GIVEN EXERCISE A:
Echo the lines of the entries from the line containing "will click(x=1517, y=45)." through the line containing "Click the red 'Sans", with both of those lines included.

*** SELECTED EXTRACT ***

Skip to main content

Overview

This guide covers advanced debugging techniques for troubleshooting complex issues with Smallest Self-Host.

Debugging Tools

Docker Debugging

Enter Running Container

docker exec -it <container-name> /bin/bash
Inside the container:
ls -la
ps aux
df -h
nvidia-smi
env

Debug Failed Container

View logs of crashed container:
docker logs <container-name>
docker logs <container-name> --tail=100 --follow
Inspect container configuration:
docker inspect <container-name>

Network Debugging

Check container networking:
docker network ls
docker network inspect <network-name>
docker exec <container> ping license-proxy
docker exec <container> curl http://license-proxy:3369/health

Kubernetes Debugging

Debug Pod

Interactive debug container:
kubectl debug <pod-name> -it --image=ubuntu --target=<container-name>
Copy debug tools into pod:
kubectl cp ./debug-script.sh <pod-name>:/tmp/debug.sh
kubectl exec -it <pod-name> -- bash /tmp/debug.sh

Ephemeral Debug Container

Add temporary container to running pod:
kubectl debug -it <pod-name> --image=nicolaka/netshoot --target=lightning-asr
Inside debug container:
nslookup license-proxy
curl http://api-server:7100/health
tcpdump -i eth0

Get Previous Logs

If pod crashed and restarted:
kubectl logs <pod-name> --previous
kubectl logs <pod-name> -c <container-name> --previous

Network Debugging

Test Service Connectivity

From inside cluster:
kubectl run netdebug --rm -it --restart=Never \
  --image=nicolaka/netshoot \
  --namespace=smallest \
  -- bash
Inside debug pod:
nslookup api-server
nslookup license-proxy
nslookup lightning-asr

curl http://api-server:7100/health
curl http://license-proxy:3369/health

traceroute api-server
ping -c 3 lightning-asr

DNS Resolution

Check DNS is working:
kubectl run dnstest --rm -it --restart=Never \
  --image=busybox \
  -- nslookup kubernetes.default
Check CoreDNS logs:
kubectl logs -n kube-system -l k8s-app=kube-dns

Network Policies

List network policies:
kubectl get networkpolicy -n smallest
kubectl describe networkpolicy <policy-name> -n smallest
Temporarily disable for testing:
kubectl delete networkpolicy <policy-name> -n smallest
Remember to recreate network policies after testing!

*** DATA FOR THIS EXERCISE ***

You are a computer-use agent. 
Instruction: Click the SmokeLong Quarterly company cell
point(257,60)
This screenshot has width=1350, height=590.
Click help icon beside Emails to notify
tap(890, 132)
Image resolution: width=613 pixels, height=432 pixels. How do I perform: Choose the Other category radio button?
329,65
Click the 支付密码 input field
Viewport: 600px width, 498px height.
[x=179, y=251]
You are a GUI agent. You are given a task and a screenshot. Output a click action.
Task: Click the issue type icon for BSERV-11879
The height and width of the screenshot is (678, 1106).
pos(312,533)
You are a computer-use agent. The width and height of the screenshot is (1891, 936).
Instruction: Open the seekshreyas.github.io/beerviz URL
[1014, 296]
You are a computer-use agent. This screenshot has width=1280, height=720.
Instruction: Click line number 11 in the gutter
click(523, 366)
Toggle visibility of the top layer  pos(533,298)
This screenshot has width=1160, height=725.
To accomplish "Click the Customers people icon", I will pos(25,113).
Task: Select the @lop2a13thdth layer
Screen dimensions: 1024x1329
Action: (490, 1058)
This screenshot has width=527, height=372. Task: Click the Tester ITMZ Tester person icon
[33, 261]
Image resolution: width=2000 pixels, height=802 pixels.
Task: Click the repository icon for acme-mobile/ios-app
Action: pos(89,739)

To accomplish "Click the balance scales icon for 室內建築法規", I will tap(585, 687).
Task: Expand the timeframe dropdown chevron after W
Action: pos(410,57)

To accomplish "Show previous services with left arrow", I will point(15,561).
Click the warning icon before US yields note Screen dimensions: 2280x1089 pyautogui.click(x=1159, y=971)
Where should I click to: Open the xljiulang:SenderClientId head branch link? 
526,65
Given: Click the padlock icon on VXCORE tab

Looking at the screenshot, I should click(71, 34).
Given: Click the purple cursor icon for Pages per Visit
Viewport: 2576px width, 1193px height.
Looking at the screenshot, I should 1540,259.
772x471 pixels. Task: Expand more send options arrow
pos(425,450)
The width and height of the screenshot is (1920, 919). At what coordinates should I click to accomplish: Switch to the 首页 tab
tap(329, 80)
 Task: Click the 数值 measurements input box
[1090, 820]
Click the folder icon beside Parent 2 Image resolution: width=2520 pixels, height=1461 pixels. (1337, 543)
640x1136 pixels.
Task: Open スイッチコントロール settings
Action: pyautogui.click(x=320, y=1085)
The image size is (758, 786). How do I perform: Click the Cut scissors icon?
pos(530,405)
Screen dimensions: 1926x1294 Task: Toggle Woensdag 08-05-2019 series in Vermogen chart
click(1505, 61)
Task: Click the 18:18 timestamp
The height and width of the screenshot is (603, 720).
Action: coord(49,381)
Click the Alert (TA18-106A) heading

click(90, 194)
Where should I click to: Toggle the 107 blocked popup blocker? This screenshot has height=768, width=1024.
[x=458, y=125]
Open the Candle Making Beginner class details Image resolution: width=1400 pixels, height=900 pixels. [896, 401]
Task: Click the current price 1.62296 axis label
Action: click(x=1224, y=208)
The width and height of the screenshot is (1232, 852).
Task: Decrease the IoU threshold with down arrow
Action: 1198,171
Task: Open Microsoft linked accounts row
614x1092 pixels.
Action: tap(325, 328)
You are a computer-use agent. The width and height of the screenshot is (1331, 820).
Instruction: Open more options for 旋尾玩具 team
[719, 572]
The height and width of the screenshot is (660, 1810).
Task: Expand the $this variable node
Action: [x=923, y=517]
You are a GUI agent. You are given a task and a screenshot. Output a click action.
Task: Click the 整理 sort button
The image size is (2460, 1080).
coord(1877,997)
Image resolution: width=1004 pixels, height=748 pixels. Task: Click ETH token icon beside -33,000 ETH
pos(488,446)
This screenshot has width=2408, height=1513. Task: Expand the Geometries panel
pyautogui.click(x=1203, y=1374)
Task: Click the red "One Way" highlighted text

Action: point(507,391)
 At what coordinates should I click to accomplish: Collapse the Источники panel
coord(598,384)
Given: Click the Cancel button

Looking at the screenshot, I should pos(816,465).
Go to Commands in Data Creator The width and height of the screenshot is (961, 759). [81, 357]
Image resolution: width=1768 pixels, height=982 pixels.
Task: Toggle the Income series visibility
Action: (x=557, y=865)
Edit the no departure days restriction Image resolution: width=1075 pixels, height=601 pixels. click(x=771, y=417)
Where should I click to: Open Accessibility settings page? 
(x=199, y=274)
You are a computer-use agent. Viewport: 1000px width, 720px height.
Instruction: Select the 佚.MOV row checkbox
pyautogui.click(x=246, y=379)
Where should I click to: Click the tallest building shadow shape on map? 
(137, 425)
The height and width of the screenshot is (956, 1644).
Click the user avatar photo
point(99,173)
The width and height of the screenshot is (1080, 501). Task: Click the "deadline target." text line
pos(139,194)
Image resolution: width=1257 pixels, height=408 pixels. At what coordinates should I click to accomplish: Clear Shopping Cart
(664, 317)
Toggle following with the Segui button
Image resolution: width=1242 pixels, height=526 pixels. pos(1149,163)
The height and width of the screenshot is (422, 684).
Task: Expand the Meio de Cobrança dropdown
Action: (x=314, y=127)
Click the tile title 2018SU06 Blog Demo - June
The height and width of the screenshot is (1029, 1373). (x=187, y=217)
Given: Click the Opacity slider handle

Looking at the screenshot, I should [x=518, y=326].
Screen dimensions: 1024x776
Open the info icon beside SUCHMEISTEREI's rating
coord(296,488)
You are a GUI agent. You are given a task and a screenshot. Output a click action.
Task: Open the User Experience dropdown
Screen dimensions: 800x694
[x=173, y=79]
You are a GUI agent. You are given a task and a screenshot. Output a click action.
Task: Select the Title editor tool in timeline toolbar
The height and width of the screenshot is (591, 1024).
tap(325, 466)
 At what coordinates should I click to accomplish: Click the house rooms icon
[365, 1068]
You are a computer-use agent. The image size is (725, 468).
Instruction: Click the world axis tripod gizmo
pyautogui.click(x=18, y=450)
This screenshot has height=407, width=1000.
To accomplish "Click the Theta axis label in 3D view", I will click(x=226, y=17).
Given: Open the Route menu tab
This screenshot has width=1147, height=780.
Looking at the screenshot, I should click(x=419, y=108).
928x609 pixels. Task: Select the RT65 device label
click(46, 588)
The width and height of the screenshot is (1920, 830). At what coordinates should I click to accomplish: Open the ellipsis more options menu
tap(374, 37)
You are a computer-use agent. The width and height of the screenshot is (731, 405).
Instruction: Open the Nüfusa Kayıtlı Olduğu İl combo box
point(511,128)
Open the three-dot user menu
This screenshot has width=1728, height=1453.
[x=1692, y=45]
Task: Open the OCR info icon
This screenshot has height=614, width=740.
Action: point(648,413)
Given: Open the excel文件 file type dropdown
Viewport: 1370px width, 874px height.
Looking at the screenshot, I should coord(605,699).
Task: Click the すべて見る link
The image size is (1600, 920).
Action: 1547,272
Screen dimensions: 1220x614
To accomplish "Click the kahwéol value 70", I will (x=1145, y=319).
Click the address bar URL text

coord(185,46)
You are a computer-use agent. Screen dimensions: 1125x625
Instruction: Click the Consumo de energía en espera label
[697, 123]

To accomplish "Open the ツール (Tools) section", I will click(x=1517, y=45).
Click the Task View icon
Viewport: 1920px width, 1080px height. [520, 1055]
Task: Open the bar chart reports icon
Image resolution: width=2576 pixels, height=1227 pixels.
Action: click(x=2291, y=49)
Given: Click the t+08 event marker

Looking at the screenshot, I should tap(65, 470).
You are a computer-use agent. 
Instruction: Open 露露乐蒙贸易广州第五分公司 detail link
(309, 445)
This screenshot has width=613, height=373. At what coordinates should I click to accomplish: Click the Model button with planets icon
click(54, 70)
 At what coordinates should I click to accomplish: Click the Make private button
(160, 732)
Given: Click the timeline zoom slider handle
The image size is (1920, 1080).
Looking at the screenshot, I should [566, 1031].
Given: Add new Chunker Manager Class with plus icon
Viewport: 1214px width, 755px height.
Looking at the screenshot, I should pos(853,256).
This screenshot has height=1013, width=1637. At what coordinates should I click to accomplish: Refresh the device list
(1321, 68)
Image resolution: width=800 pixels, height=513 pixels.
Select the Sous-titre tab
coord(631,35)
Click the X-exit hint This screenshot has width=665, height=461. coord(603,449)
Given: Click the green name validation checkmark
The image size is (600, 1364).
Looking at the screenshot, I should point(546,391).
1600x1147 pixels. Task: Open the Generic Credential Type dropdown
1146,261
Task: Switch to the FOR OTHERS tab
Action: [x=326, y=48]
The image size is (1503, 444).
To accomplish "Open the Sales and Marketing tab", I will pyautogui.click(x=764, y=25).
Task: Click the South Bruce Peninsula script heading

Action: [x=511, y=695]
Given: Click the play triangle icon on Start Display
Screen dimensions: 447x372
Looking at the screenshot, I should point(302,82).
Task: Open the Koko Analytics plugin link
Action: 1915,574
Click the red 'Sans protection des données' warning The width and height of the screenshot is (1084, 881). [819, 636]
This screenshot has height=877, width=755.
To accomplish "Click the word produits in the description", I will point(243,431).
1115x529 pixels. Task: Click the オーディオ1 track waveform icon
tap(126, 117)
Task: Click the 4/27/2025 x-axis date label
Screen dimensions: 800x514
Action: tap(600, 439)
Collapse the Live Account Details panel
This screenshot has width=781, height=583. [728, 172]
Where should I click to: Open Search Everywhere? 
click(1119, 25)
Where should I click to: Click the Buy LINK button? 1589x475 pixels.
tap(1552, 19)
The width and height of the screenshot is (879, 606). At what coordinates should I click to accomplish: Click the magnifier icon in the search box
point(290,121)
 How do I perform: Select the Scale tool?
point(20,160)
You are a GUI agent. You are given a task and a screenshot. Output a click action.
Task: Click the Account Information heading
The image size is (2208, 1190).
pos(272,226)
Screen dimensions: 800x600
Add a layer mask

***

GIVEN EXERCISE B:
For each statement below, say yes or no depending on whether it agrees with the debugging guide, and quote the deciding words: (i) the ephemeral debug container uses the nicolaka/netshoot image; (ii) the license proxy health check is sent to port 7100; (iii) network policies deleted for testing should be recreated afterward.

WORKED SOLUTION A:
To accomplish "Open the ツール (Tools) section", I will click(x=1517, y=45).
Click the Task View icon
Viewport: 1920px width, 1080px height. [520, 1055]
Task: Open the bar chart reports icon
Image resolution: width=2576 pixels, height=1227 pixels.
Action: click(x=2291, y=49)
Given: Click the t+08 event marker

Looking at the screenshot, I should tap(65, 470).
You are a computer-use agent. 
Instruction: Open 露露乐蒙贸易广州第五分公司 detail link
(309, 445)
This screenshot has width=613, height=373. At what coordinates should I click to accomplish: Click the Model button with planets icon
click(54, 70)
 At what coordinates should I click to accomplish: Click the Make private button
(160, 732)
Given: Click the timeline zoom slider handle
The image size is (1920, 1080).
Looking at the screenshot, I should [566, 1031].
Given: Add new Chunker Manager Class with plus icon
Viewport: 1214px width, 755px height.
Looking at the screenshot, I should pos(853,256).
This screenshot has height=1013, width=1637. At what coordinates should I click to accomplish: Refresh the device list
(1321, 68)
Image resolution: width=800 pixels, height=513 pixels.
Select the Sous-titre tab
coord(631,35)
Click the X-exit hint This screenshot has width=665, height=461. coord(603,449)
Given: Click the green name validation checkmark
The image size is (600, 1364).
Looking at the screenshot, I should point(546,391).
1600x1147 pixels. Task: Open the Generic Credential Type dropdown
1146,261
Task: Switch to the FOR OTHERS tab
Action: [x=326, y=48]
The image size is (1503, 444).
To accomplish "Open the Sales and Marketing tab", I will pyautogui.click(x=764, y=25).
Task: Click the South Bruce Peninsula script heading

Action: [x=511, y=695]
Given: Click the play triangle icon on Start Display
Screen dimensions: 447x372
Looking at the screenshot, I should point(302,82).
Task: Open the Koko Analytics plugin link
Action: 1915,574
Click the red 'Sans protection des données' warning The width and height of the screenshot is (1084, 881). [819, 636]

WORKED SOLUTION B:
(i) Yes: "kubectl debug -it <pod-name> --image=nicolaka/netshoot --target=lightning-asr"
(ii) No: "curl http://license-proxy:3369/health"
(iii) Yes: "Remember to recreate network policies after testing!"